Exercise details –
Scan the records for the line containing "You are a computer-use agent. Viewport: 738px". From there through the last line, write out each line exactly.

Recorded information –

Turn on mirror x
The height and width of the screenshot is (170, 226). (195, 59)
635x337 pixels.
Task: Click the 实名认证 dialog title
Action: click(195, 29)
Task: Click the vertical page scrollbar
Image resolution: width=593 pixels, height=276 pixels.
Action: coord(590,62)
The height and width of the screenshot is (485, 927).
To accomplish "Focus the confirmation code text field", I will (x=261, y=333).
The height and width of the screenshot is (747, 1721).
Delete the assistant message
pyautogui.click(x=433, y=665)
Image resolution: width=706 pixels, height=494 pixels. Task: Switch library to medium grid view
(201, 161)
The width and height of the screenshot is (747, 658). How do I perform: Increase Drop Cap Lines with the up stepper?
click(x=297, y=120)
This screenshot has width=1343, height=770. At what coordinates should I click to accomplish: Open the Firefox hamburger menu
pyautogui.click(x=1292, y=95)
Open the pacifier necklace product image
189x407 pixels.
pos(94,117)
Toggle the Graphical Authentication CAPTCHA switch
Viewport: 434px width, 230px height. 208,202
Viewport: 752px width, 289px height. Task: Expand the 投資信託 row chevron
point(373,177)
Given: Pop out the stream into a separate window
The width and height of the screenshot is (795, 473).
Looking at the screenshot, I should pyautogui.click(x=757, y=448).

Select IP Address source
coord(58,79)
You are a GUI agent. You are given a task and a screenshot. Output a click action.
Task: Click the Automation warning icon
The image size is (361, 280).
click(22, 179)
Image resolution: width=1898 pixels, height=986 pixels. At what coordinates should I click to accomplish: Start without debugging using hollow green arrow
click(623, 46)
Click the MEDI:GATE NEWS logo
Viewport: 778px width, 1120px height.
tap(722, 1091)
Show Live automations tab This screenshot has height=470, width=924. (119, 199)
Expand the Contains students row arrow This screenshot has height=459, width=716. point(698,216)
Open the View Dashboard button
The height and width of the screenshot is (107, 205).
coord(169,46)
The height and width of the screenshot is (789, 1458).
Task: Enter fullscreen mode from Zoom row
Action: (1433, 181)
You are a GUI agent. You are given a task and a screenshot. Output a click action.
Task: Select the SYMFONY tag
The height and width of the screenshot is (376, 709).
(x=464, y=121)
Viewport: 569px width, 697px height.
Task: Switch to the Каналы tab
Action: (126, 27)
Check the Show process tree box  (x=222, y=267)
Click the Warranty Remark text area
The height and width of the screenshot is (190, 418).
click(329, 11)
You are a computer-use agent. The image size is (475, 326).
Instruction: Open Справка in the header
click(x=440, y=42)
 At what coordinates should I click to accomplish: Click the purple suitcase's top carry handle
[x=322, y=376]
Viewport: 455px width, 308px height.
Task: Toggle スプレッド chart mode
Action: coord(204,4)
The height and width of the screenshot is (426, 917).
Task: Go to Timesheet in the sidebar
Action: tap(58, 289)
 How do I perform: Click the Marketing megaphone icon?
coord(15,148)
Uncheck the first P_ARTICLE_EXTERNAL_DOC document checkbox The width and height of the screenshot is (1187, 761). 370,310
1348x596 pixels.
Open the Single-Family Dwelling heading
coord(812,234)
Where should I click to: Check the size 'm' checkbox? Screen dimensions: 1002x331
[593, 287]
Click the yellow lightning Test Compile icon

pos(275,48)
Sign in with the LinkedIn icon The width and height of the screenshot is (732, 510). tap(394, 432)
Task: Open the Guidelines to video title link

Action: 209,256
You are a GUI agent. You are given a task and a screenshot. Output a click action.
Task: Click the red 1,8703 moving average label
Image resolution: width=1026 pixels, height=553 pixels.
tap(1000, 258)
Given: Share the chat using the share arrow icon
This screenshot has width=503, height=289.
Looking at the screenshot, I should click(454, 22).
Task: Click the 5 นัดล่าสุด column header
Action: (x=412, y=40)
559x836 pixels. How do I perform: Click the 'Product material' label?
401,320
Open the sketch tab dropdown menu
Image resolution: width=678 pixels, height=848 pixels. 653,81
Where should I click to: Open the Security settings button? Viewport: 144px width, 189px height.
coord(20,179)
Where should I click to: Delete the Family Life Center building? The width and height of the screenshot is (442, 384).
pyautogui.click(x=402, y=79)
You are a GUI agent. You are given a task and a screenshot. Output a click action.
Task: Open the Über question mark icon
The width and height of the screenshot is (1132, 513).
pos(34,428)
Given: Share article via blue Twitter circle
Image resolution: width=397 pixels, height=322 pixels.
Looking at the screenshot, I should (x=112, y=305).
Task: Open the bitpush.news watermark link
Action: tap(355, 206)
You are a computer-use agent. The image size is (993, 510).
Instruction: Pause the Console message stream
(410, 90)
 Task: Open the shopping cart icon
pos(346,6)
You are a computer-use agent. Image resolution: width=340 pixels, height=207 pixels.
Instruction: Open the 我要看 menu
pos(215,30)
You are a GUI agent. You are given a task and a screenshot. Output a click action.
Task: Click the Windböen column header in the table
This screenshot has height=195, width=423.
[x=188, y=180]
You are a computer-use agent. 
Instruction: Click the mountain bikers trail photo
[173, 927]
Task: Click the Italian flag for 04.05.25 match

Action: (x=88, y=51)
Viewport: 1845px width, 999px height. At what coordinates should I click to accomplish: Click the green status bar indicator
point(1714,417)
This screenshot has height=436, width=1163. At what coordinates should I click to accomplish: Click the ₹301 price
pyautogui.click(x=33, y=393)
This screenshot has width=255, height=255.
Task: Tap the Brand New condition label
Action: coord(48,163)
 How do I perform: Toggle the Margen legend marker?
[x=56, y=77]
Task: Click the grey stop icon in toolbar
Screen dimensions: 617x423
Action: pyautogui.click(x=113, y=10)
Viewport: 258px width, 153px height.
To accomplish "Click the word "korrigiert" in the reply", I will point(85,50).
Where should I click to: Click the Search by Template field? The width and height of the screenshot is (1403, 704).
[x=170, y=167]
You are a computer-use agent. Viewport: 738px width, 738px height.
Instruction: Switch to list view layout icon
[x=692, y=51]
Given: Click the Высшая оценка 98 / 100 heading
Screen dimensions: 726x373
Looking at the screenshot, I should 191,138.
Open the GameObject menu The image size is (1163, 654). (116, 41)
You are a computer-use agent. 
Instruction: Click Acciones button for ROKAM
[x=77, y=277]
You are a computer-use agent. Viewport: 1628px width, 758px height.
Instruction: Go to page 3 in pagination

Task answer –
You are a computer-use agent. Viewport: 738px width, 738px height.
Instruction: Switch to list view layout icon
[x=692, y=51]
Given: Click the Высшая оценка 98 / 100 heading
Screen dimensions: 726x373
Looking at the screenshot, I should 191,138.
Open the GameObject menu The image size is (1163, 654). (116, 41)
You are a computer-use agent. 
Instruction: Click Acciones button for ROKAM
[x=77, y=277]
You are a computer-use agent. Viewport: 1628px width, 758px height.
Instruction: Go to page 3 in pagination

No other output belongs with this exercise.